What are the symptoms? Symptoms of preeclampsia may include severe headache, vision changes and pain under the ribs. However, many women don’t feel symptoms right away. The first alert is usually when a woman comes in for a routine prenatal visit and has high blood pressure. In those cases, your doctor will test for things like kidney and liver function to determine whether it’s preeclampsia or just high blood pressure.
Who is at risk? Risk factors for preeclampsia include having a history of high blood pressure, being obese (having a body mass index, or BMI, greater than 30), age (teenage mothers and those over 40 are at higher risk) and being pregnant with multiples.
Can you prevent it? While you can’t prevent preeclampsia, staying healthy during pregnancy may help. If you have risk factors, experts recommend that you see your obstetrician either before you become pregnant or very early in your pregnancy, so you and your doctor can discuss ways that you can reduce your risk. For example, many women at risk for preeclampsia are prescribed a baby aspirin after the first trimester.

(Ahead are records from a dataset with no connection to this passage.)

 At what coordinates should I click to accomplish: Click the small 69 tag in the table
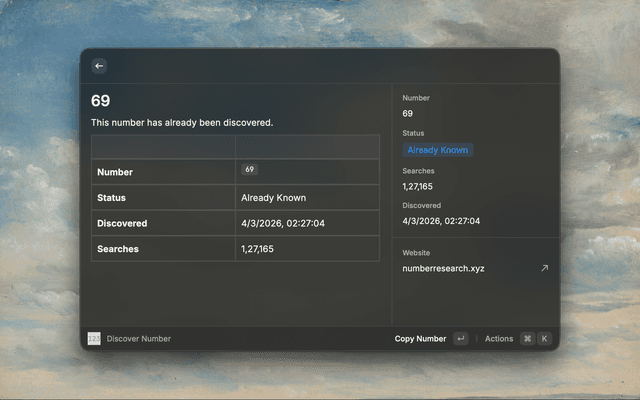249,170
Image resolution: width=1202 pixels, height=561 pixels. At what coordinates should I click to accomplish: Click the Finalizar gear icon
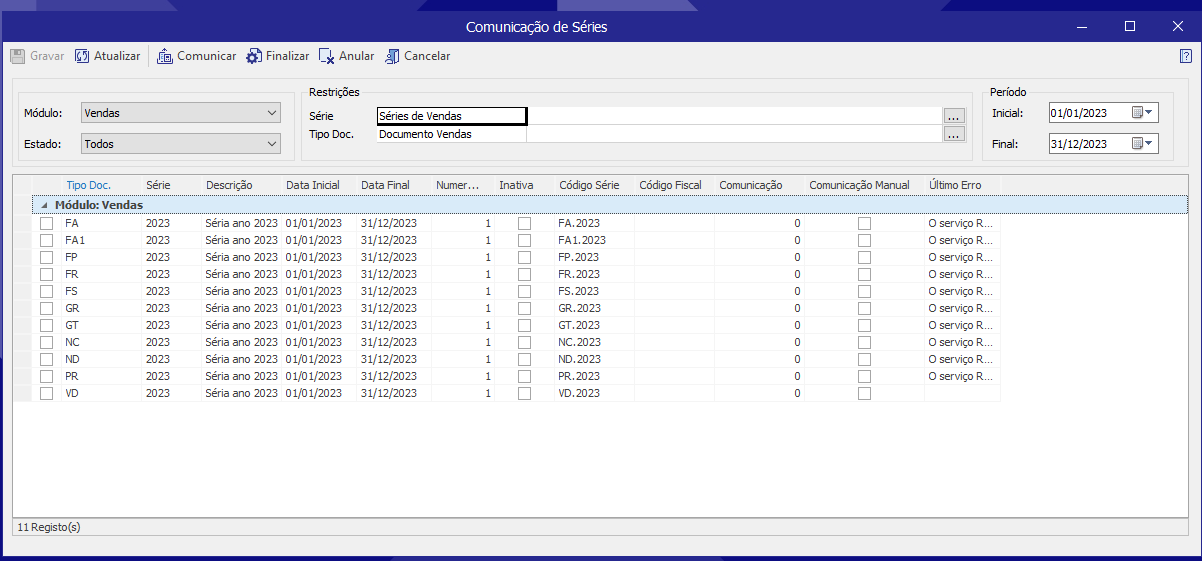[254, 56]
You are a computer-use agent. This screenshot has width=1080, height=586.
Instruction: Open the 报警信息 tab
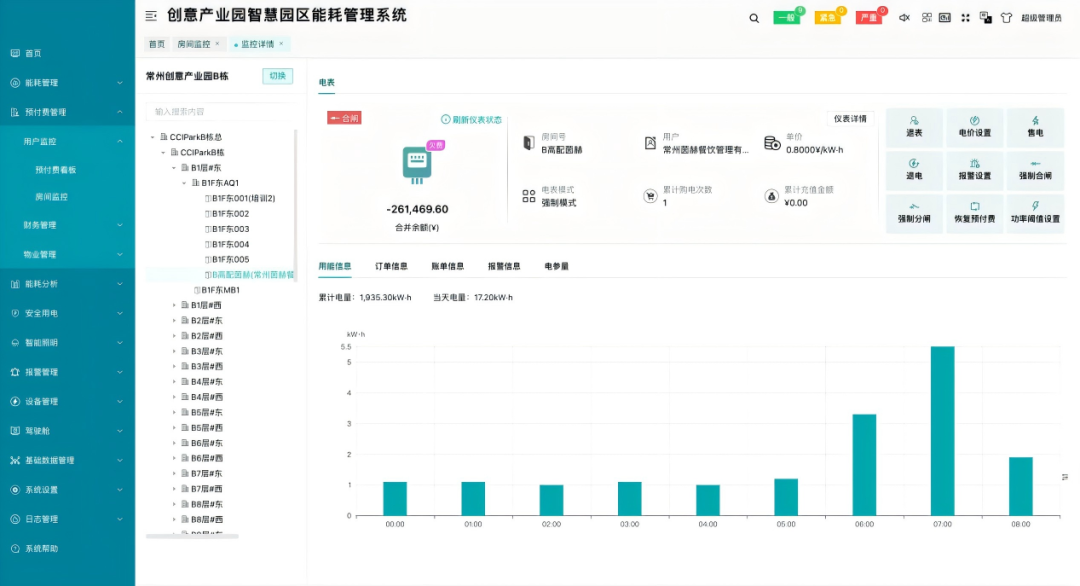504,266
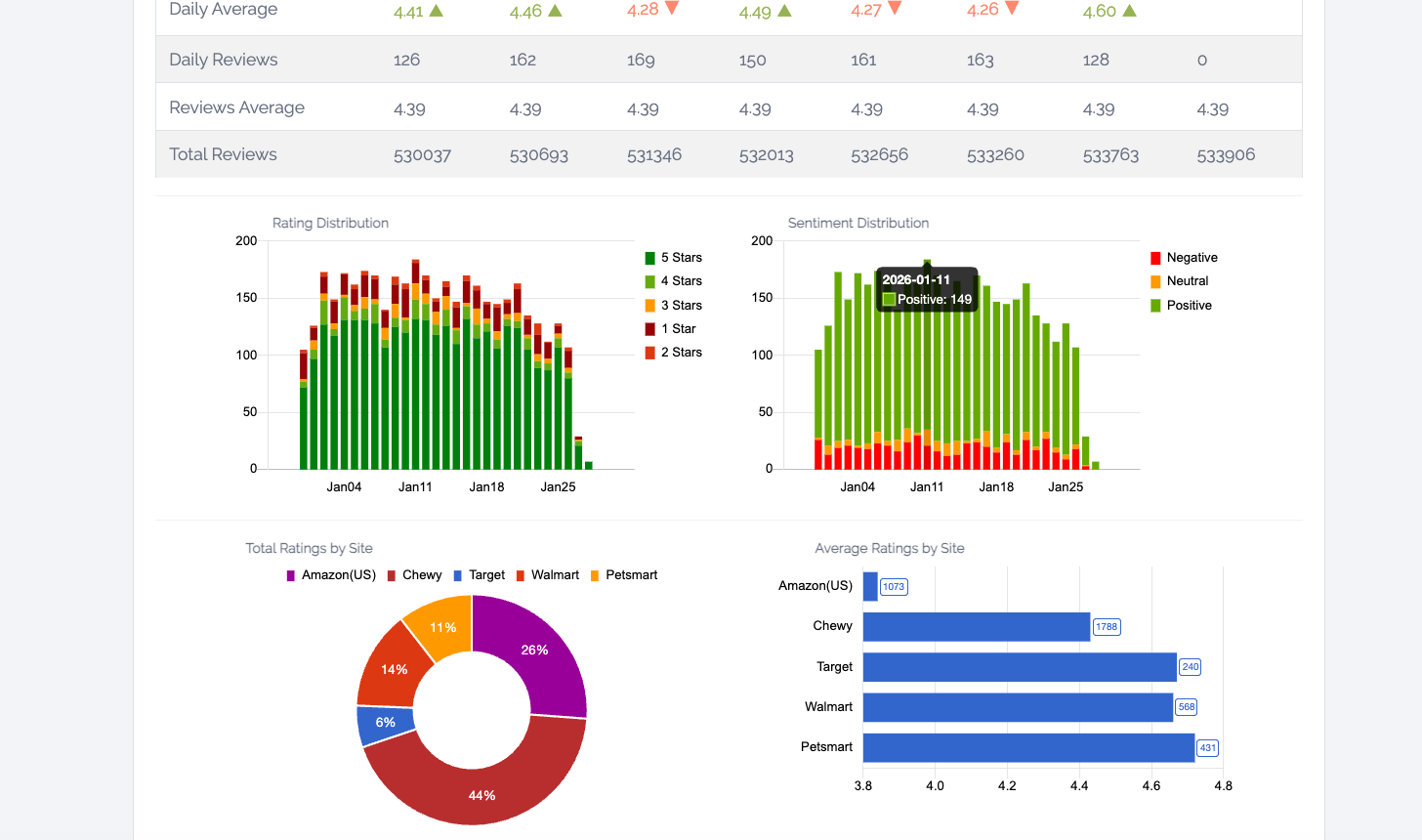The image size is (1422, 840).
Task: Click the tooltip showing Positive: 149
Action: coord(927,290)
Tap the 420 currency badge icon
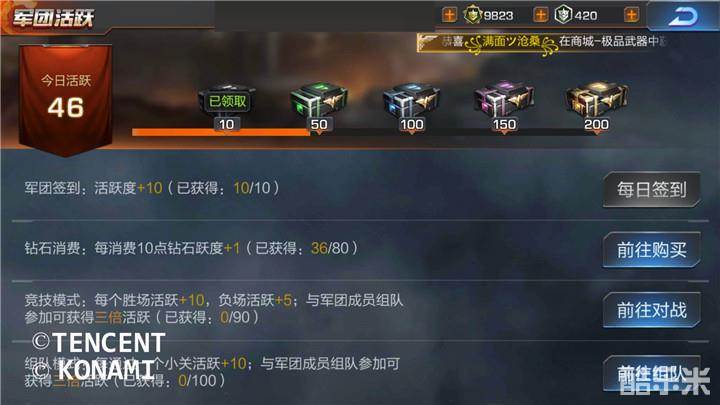720x405 pixels. (x=563, y=15)
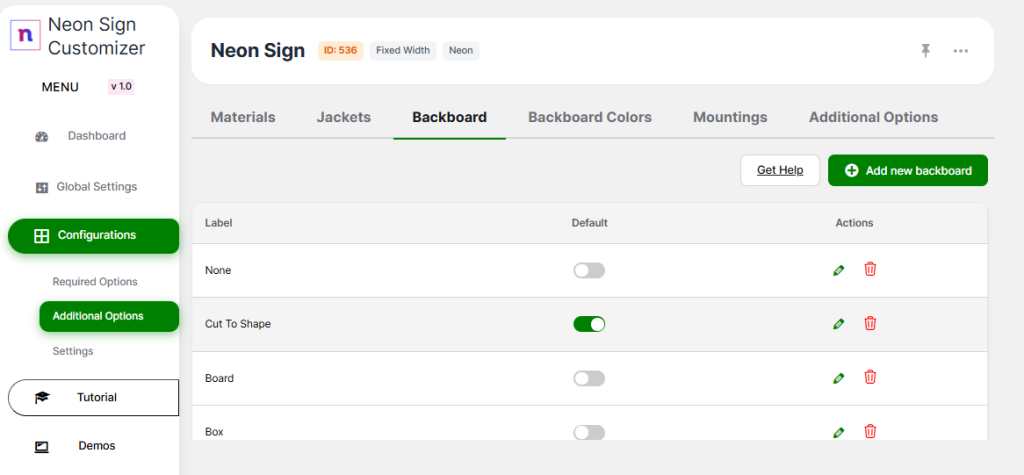The height and width of the screenshot is (475, 1024).
Task: Click the Get Help button
Action: pos(780,170)
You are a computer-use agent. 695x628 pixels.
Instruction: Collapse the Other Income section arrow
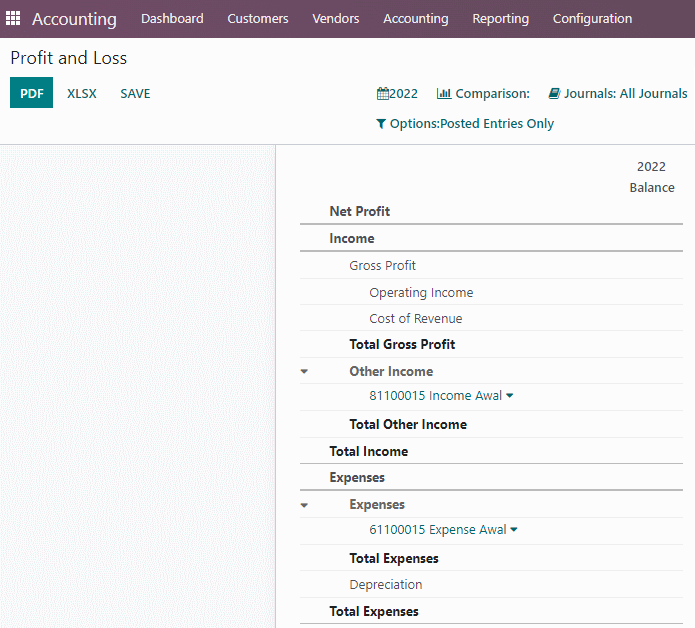304,371
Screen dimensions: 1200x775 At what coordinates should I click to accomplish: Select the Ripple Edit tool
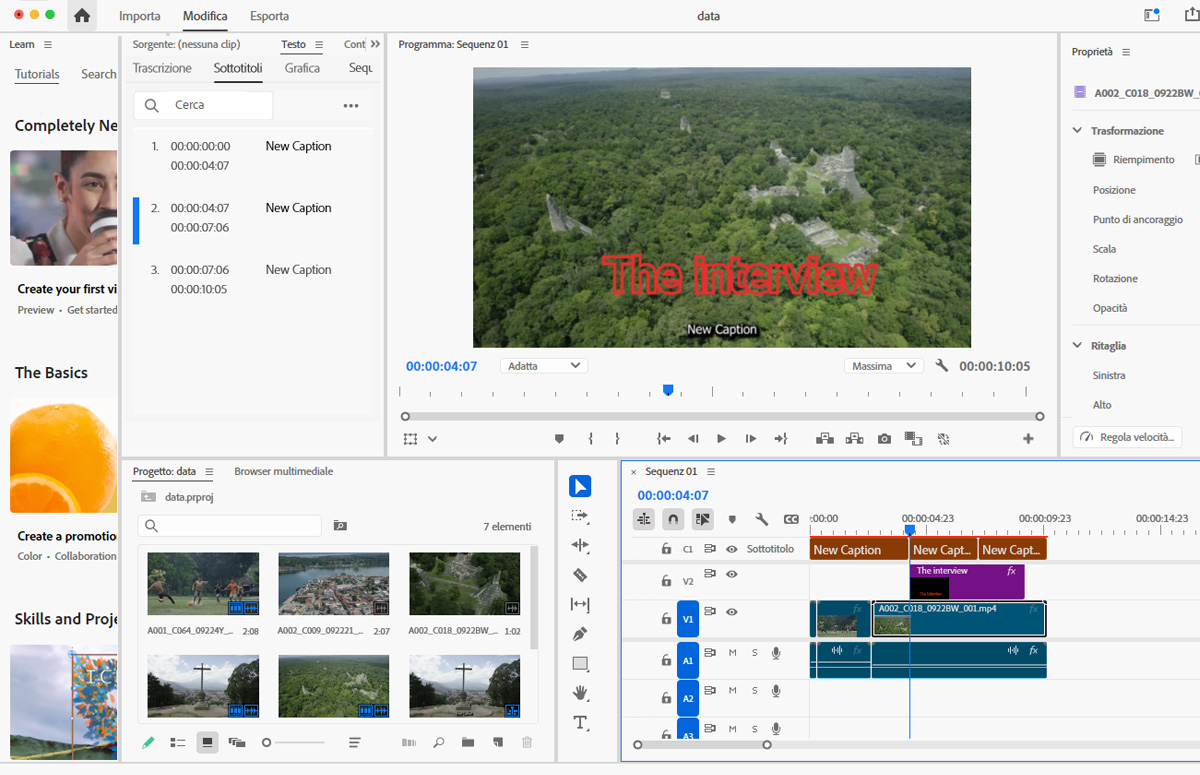580,545
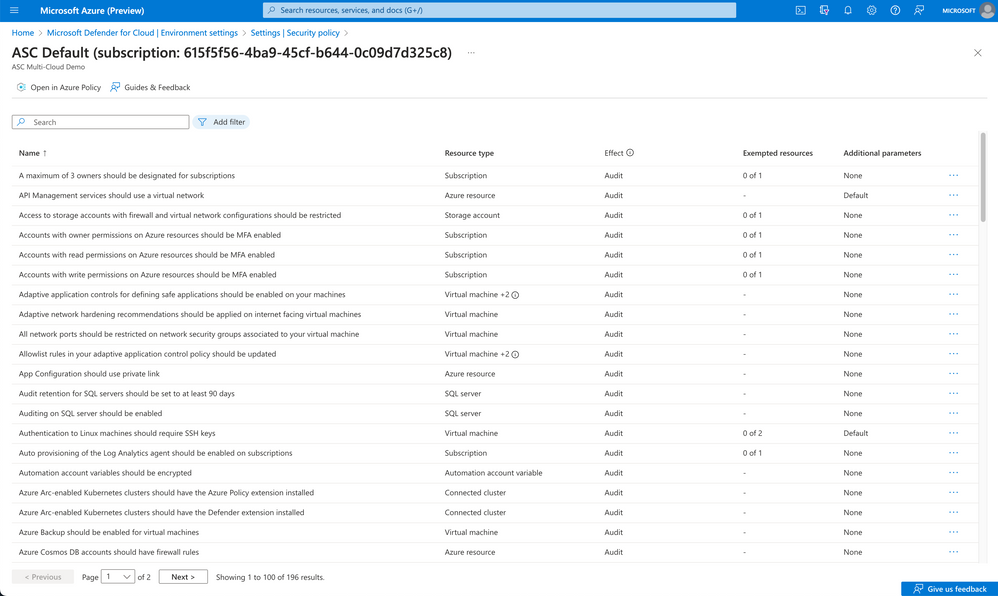This screenshot has height=596, width=998.
Task: Open the ellipsis menu for API Management policy
Action: pos(954,195)
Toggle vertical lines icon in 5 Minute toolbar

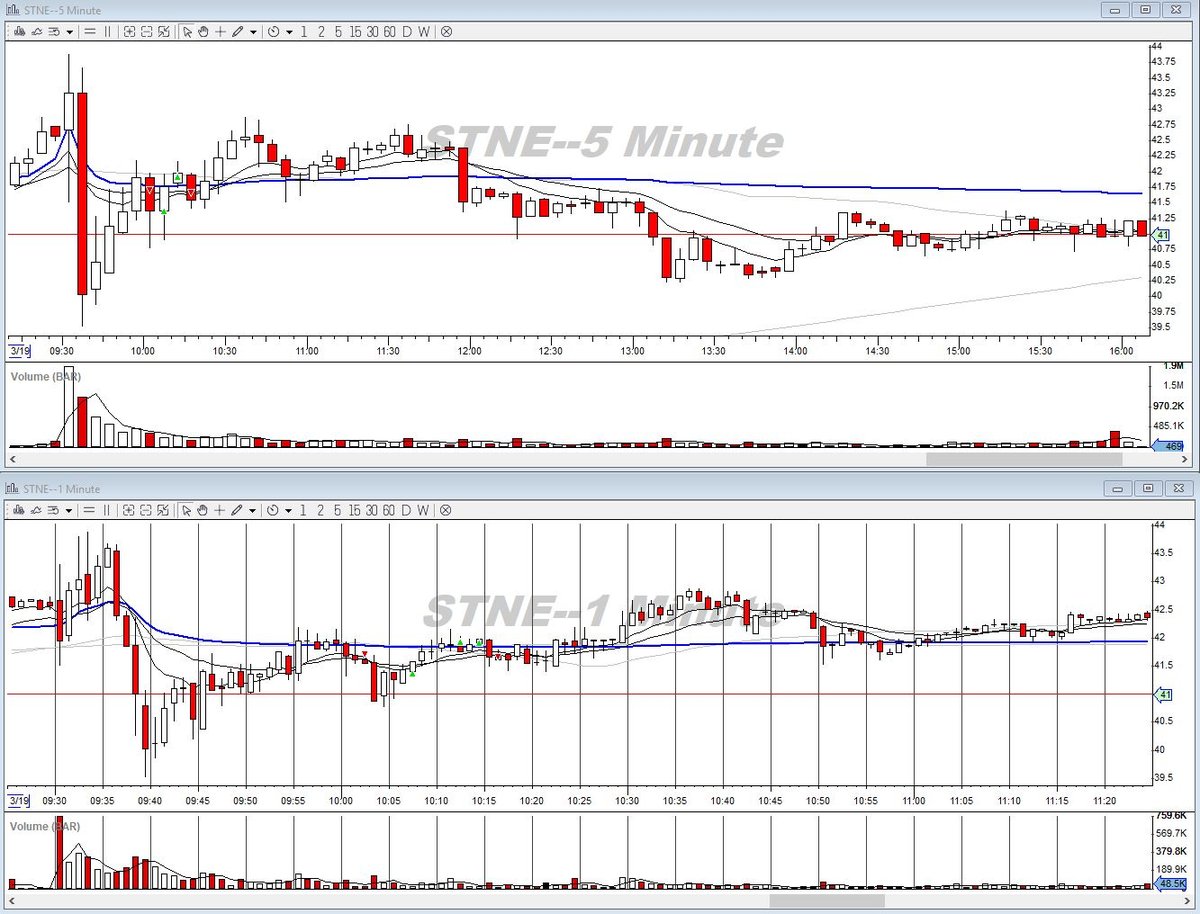point(107,31)
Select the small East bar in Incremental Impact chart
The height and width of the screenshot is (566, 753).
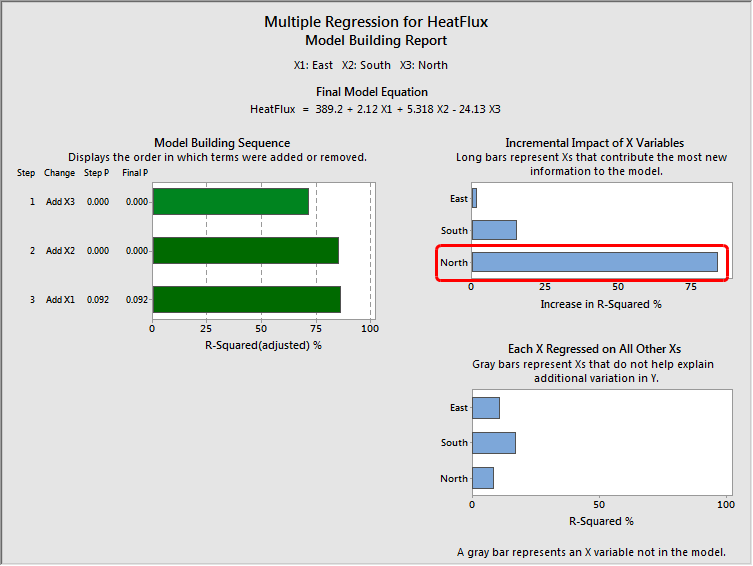[474, 198]
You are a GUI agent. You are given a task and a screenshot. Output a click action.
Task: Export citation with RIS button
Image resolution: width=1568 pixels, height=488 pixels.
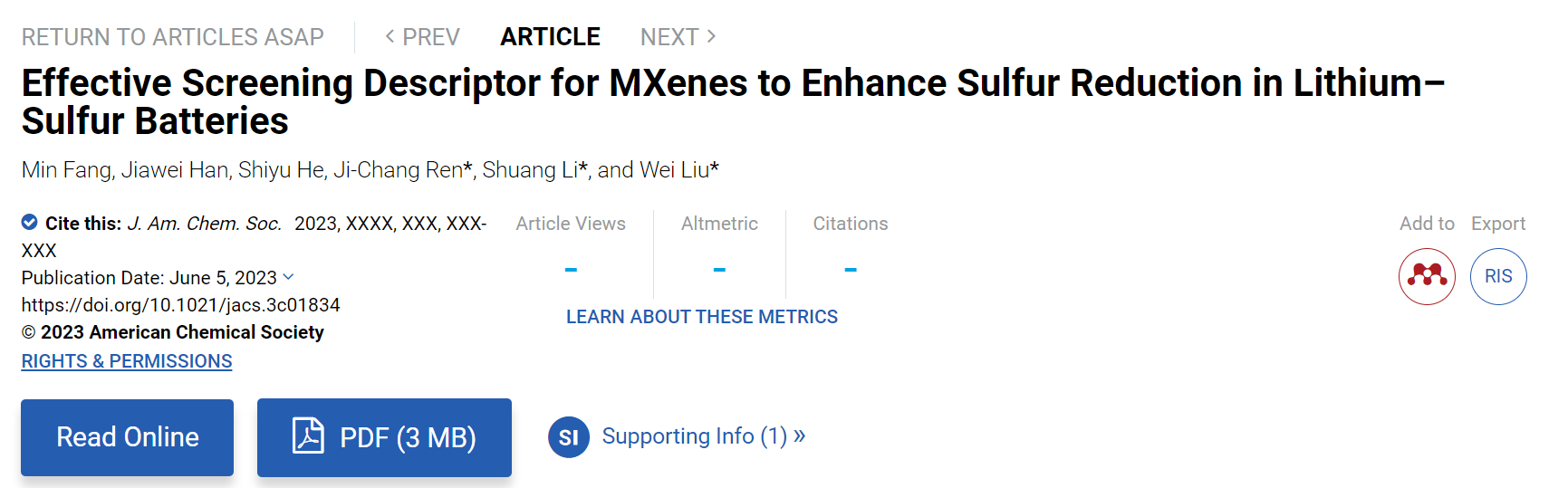tap(1498, 276)
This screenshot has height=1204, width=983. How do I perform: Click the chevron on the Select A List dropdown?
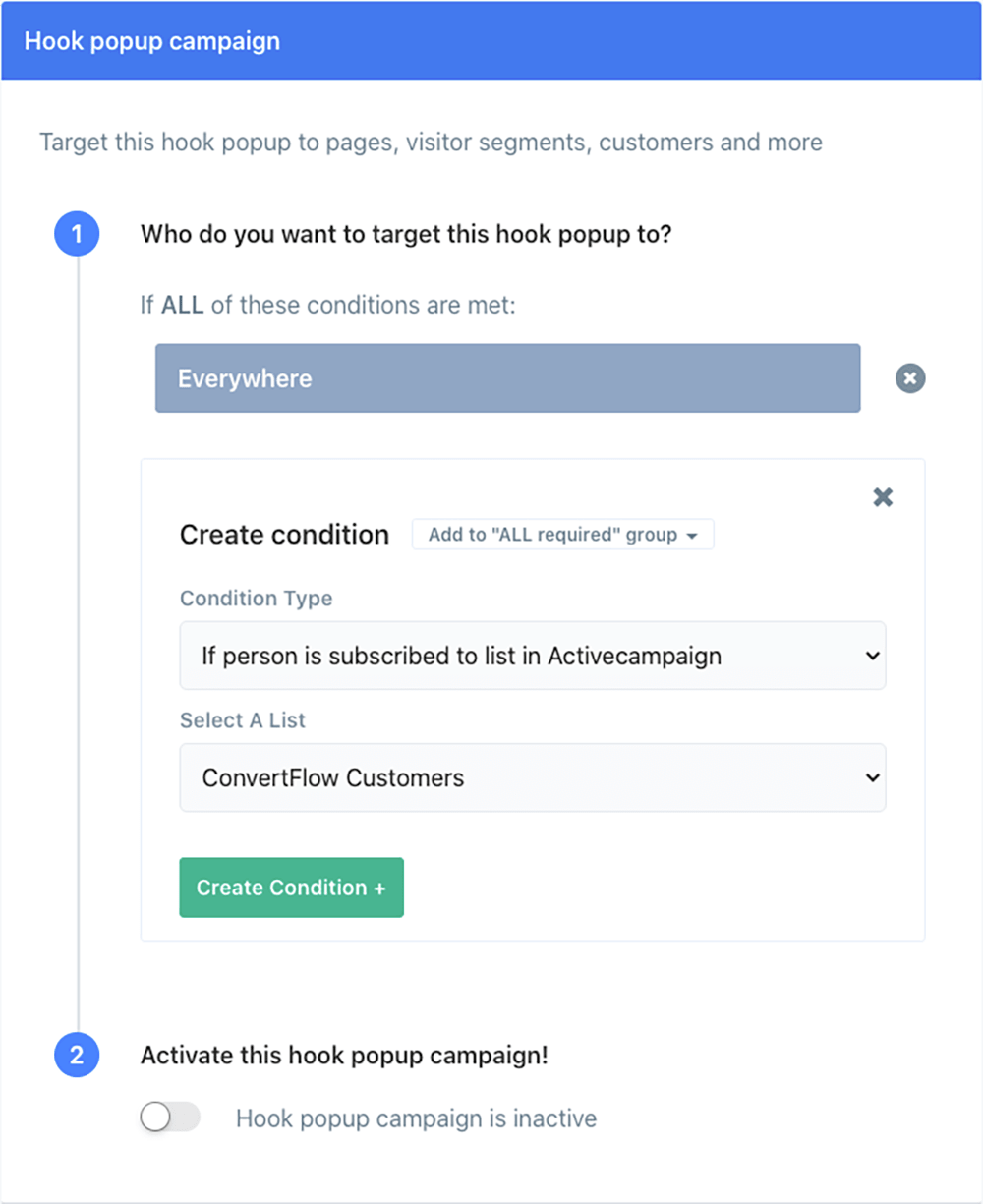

Regular prenatal visits are the best way to control preeclampsia. During those routine visits, your doctor will check your blood pressure. If it’s high, further tests can diagnose the condition so you can start getting the treatment you need.
How is it treated? The condition only goes away once the baby is born, so delivery is the best way to treat preeclampsia. However, delivering the baby too early can put the baby at risk for health problems. The decision about how to treat you will largely depend on how far along the pregnancy is. You may need to be hospitalized so your team can monitor you and your baby closely.
What should I ask my doctor? Your doctor will discuss the risks and benefits of delivering the baby early versus continuing the pregnancy and trying to manage the preeclampsia as long as possible through other methods. After delivery, the condition will go away, but you will be at greater risk for heart disease later in life. Talk to your doctor about what you can do to help reduce and manage those risks.
Pregnancy Complications: The Bottom Line
While these conditions may differ from one another, you may have noticed one common thread: Regular prenatal (even preconception) care is crucial. Women are encouraged to come in for a preconception consult to talk about what they can do to reduce their risks. Being healthy before pregnancy is the best thing you can do for your baby.